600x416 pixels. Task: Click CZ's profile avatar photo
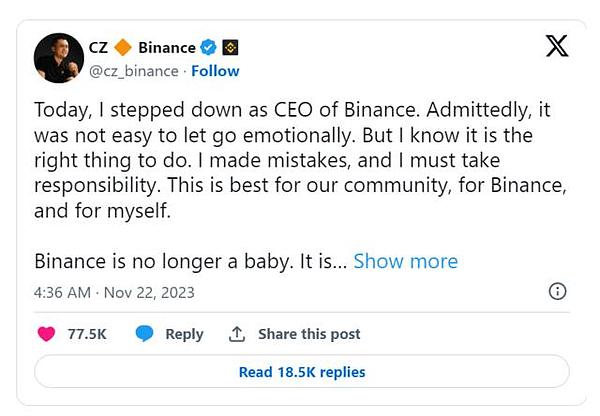[x=59, y=59]
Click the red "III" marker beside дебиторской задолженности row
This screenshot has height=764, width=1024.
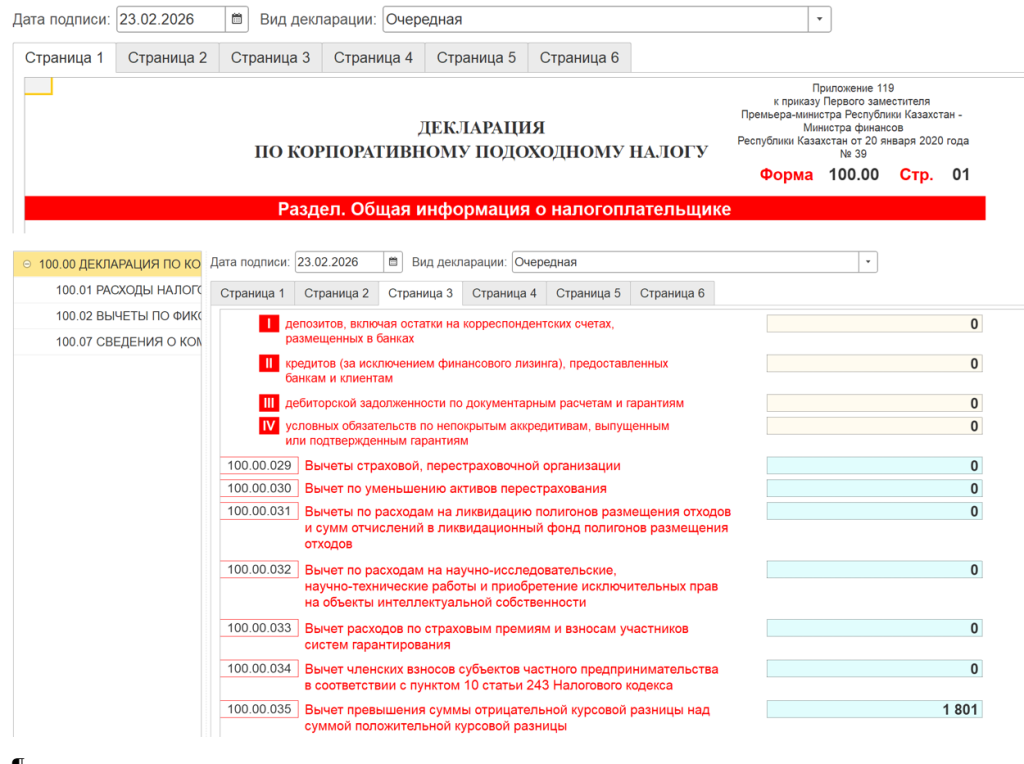[x=268, y=403]
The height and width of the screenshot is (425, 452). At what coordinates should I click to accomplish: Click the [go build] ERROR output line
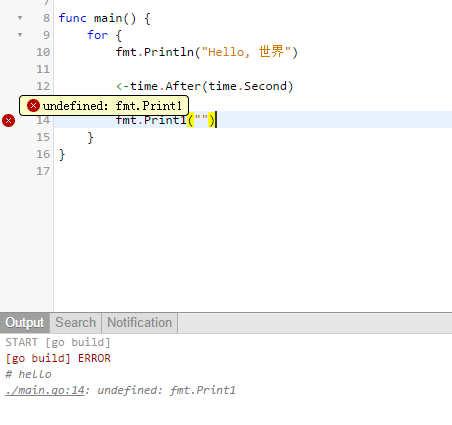[58, 358]
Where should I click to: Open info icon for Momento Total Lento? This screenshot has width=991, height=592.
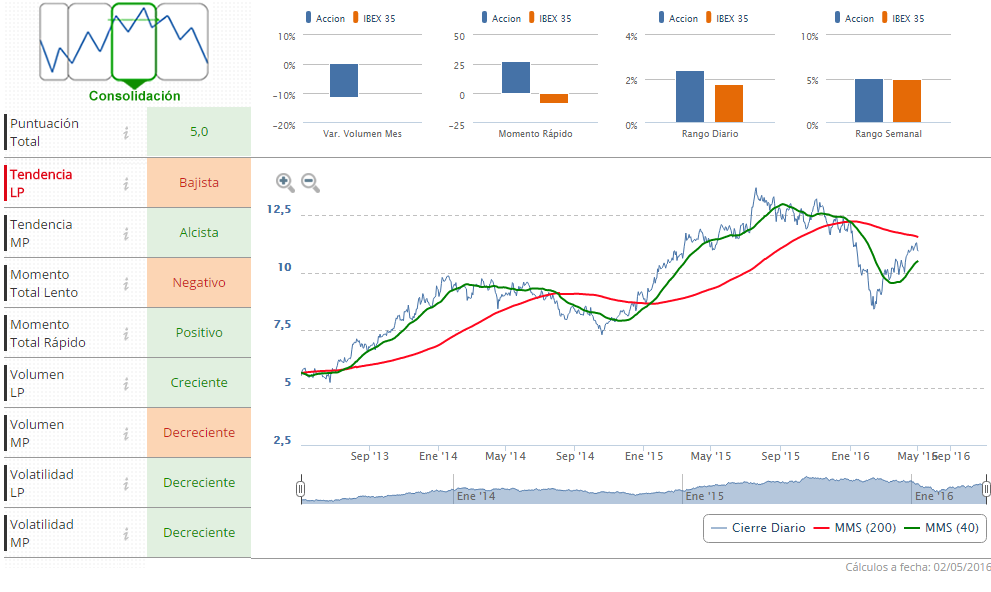126,283
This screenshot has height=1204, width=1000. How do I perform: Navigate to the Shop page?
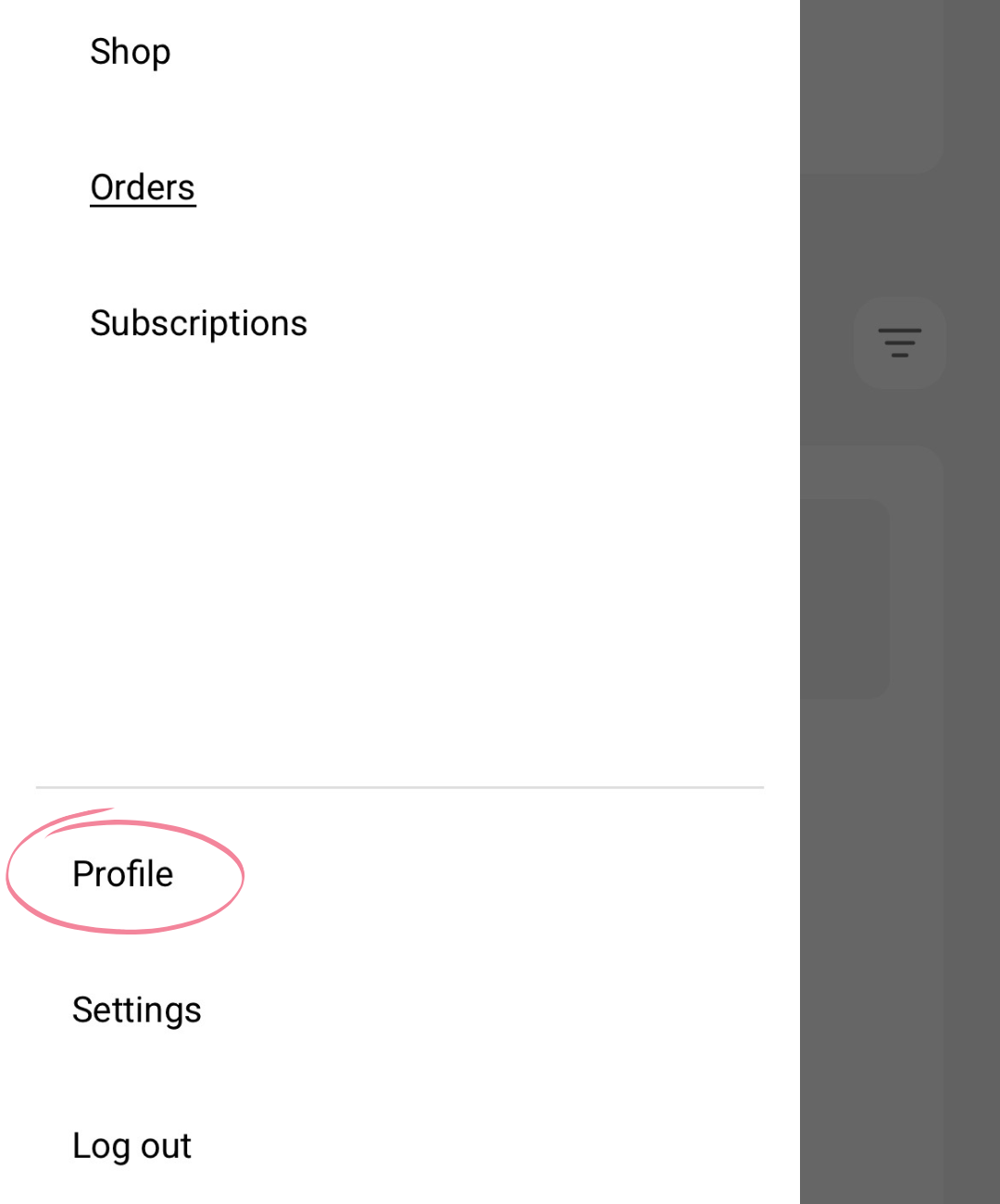tap(131, 52)
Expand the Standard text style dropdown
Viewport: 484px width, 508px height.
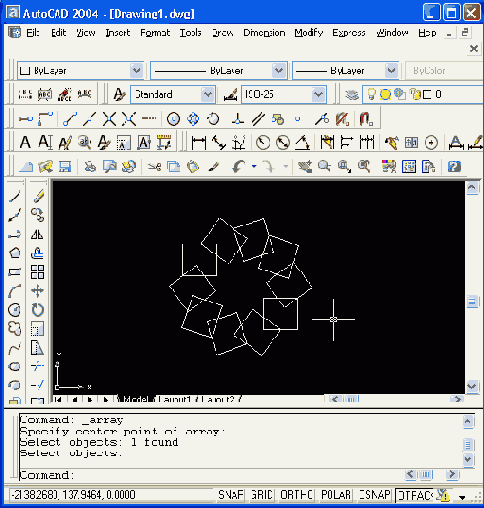173,94
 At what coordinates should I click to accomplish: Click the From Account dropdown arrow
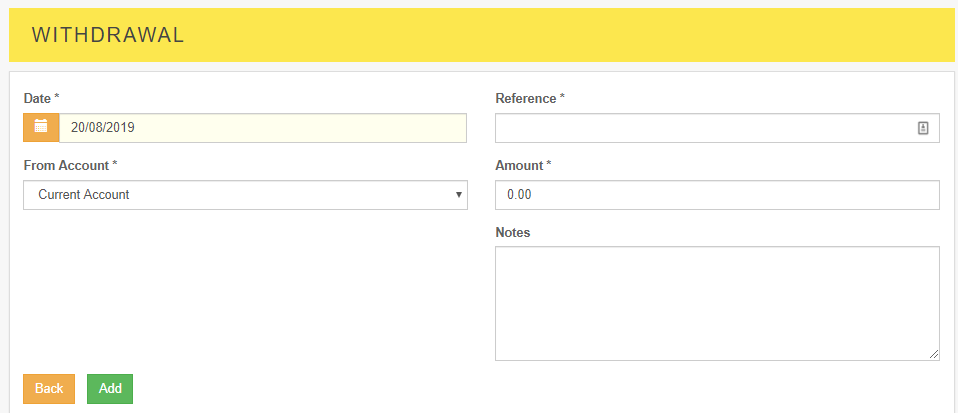458,195
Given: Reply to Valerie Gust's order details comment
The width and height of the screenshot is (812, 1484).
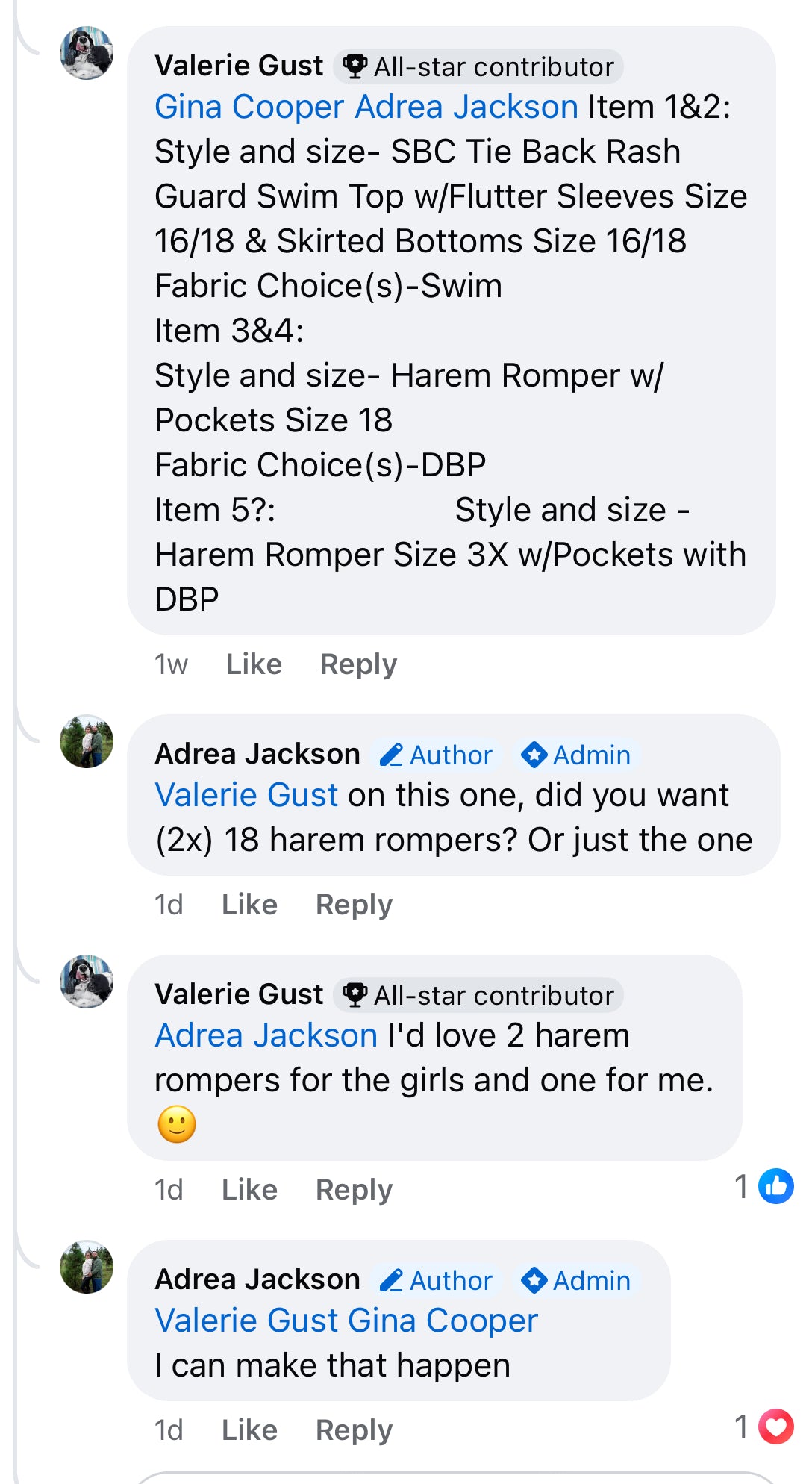Looking at the screenshot, I should tap(358, 664).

— Aim —
Copy the material above word for word, omitting the pictures.

— Right answer —
600x416 pixels. Task: Click CZ's profile avatar photo
[x=59, y=59]
Click the red "III" marker beside дебиторской задолженности row
This screenshot has height=764, width=1024.
[x=268, y=403]
The height and width of the screenshot is (425, 452). At what coordinates should I click to accomplish: Click the [go build] ERROR output line
[58, 358]
Where should I click to: Open info icon for Momento Total Lento? This screenshot has width=991, height=592.
126,283
This screenshot has height=1204, width=1000. How do I perform: Navigate to the Shop page?
tap(131, 52)
Expand the Standard text style dropdown
Viewport: 484px width, 508px height.
173,94
 At what coordinates should I click to accomplish: Click the From Account dropdown arrow
458,195
Given: Reply to Valerie Gust's order details comment
The width and height of the screenshot is (812, 1484).
Looking at the screenshot, I should tap(358, 664).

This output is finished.